Bigger companies with a solid bottom line have to take fewer big risks and can focus on details. They routinely outsource development and buy up smaller competing companies to gain access to new markets and tech.
But despite its world-famous name, Aston has had some major flops and is having to rethink itself. The Cygnet city car they got from Toyota is being killed off after only 150 sales, a tad shy of the 12,000 they thought they were going to make, while the Virage was the shortest lived sportcar I've ever seen. That's two big risks taken with no reward. Bentley, Rolls-Royce and Aston Martin combined have more heritage and history behind them than all the hundreds of new makers in China and India put together. When Lionel Martin and Robert Bamford founded their company in 1913, there was no quattro GmbH, no xDrive and no 4Matic. Yet they're struggling.
It's all-wheel drive SUVs that all three companies are being asked to make, and for lone-wolf Aston, it could be a matter of survival. The company announced losses of €29.5 million for 2012, and really, I fail to see how the beautiful Vanquish will help them in the long run.
From product manager Andy Haslam to famous CEO Ulrich Bez, Aston has plenty of smart people who already know they need an SUV as bad as they need air. I bet all of them have a Range Rover or a Merc somewhere in their garage. But there simply isn't enough money in the bank to make one. Even if they did finish it by 2016… let's say, that vehicle would carry with it a huge risk of failure.
As I've established, diversity is key if you want lots of buyers. Launching new versions frequently means some Porsche owners can change their cars every 2 years. Some want small diesels, others naturally aspirated V8s and improved track capabilities. Aston Meanwhile has always been that "we know what you want better than you" type of company.
While Aston sits and counts its pennies, Bentley, Jaguar and Maserati have confirmed that they will launch SUVs within about 4 years, with Lamborghini still waiting for Audi approval on the Urus. By the time the Brits are ready to jump onto the bandwagon, it may already bee too late for them. Which brings me to my question: Is it worth waiting for the Lagonda name to be stamped on the back of an SUV?

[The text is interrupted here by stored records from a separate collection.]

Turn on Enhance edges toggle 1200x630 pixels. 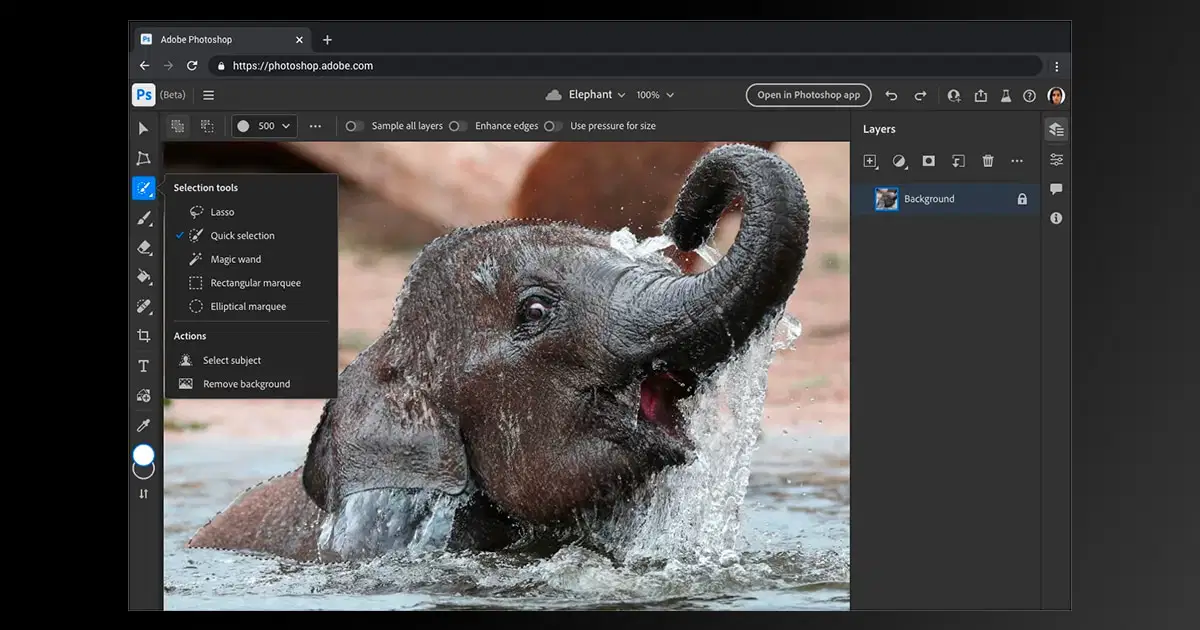click(458, 126)
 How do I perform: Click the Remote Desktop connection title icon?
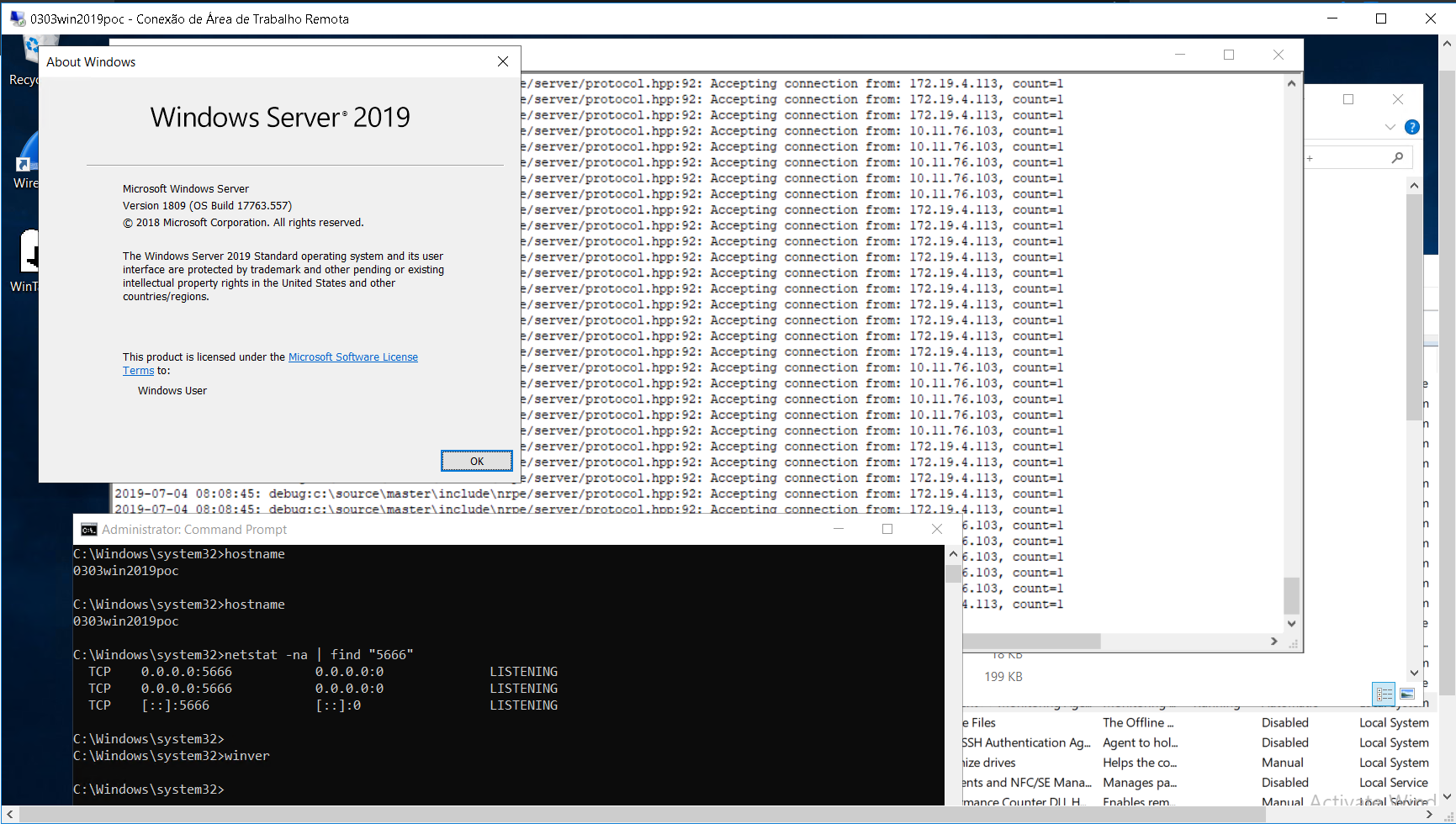coord(17,18)
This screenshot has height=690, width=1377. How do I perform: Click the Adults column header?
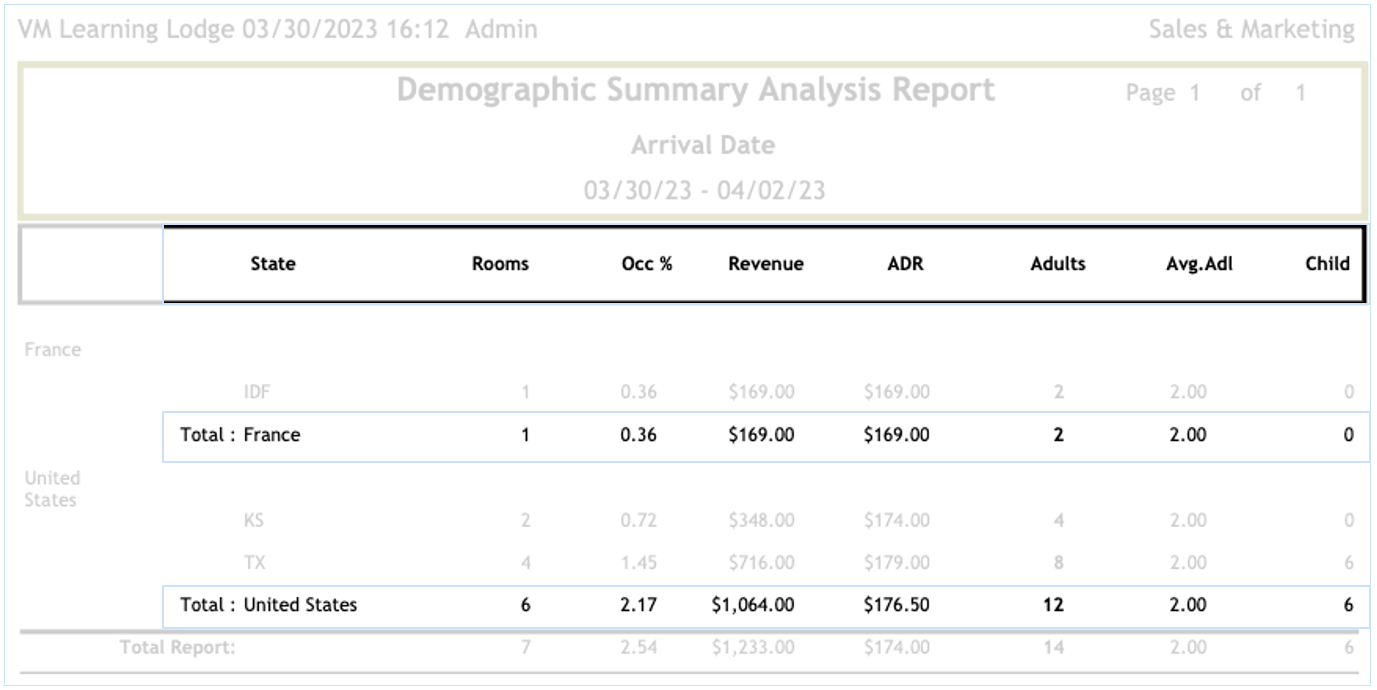tap(1058, 264)
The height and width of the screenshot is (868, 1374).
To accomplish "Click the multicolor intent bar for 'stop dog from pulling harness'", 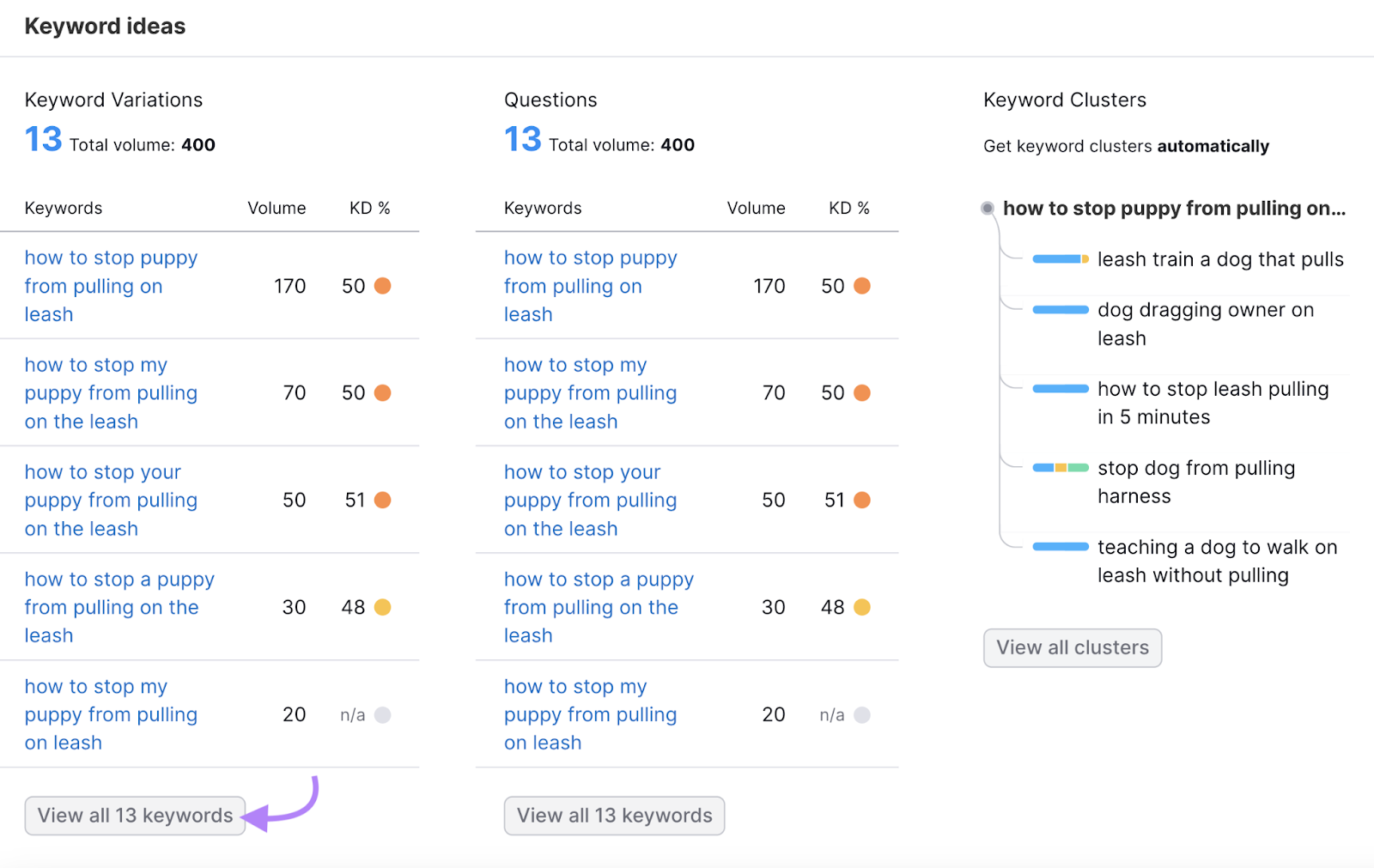I will click(1060, 468).
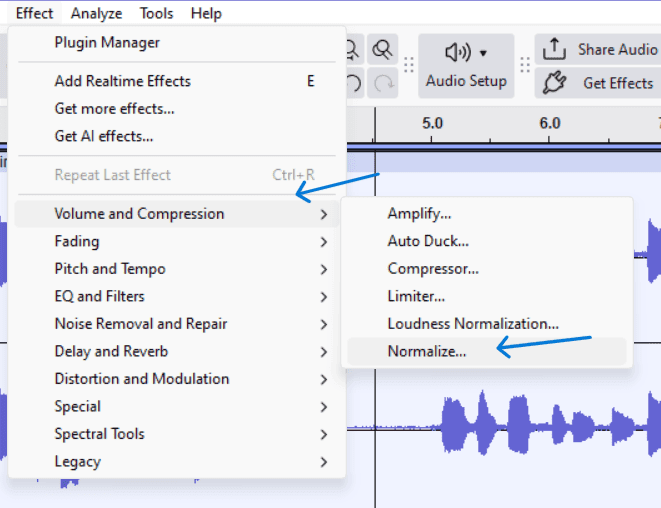
Task: Click the 6.0 mark on the timeline ruler
Action: click(x=550, y=124)
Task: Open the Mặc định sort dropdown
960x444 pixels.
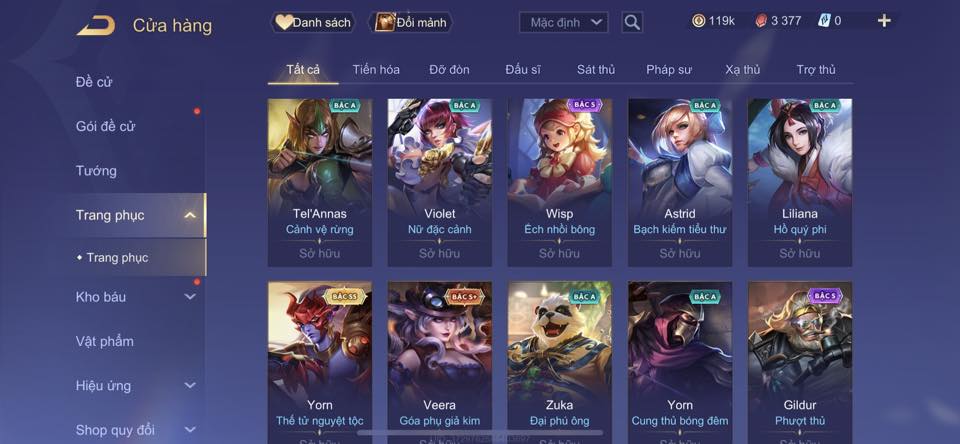Action: [564, 23]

It's not as easy as filling the cabin of a Toyota iQ with leather and calling it a baby swan, the Lagonda will have to take on the most technologically advanced cars on the market, equipped with all-seeing traffic sensors. Engine technology also needs to jump two or three generations ahead. Believe it or not, but the new Vanquish, their ultimate series production car, is slower to 100 km/h than a luxury car like the Mercedes S63 AMG equipped with 4Matic all-wheel drive.
Basically, it's like playing a high-stakes game of poker by going all-in straight off the bat. The Lagonda SUV shown in 2009 was based on on a model from Mercedes, the same company which reportedly spent €1 billion to develop the E-Class facelift family launched this year. In December 2012, a company called Investindustrial spent £150 million for a 37.5% take in Aston. That means as a company, Aston's technically worth £400 million or €470 million, less than half the rumored price of E-Class development.
The way I see it, the only value here is the brand, so for the Lagonda to be a world-class SUV, it needs to be fully backed with Mercedes ownership of the company. Otherwise, it's going to be another Virage – pretty, but easily forgotten in a couple of years.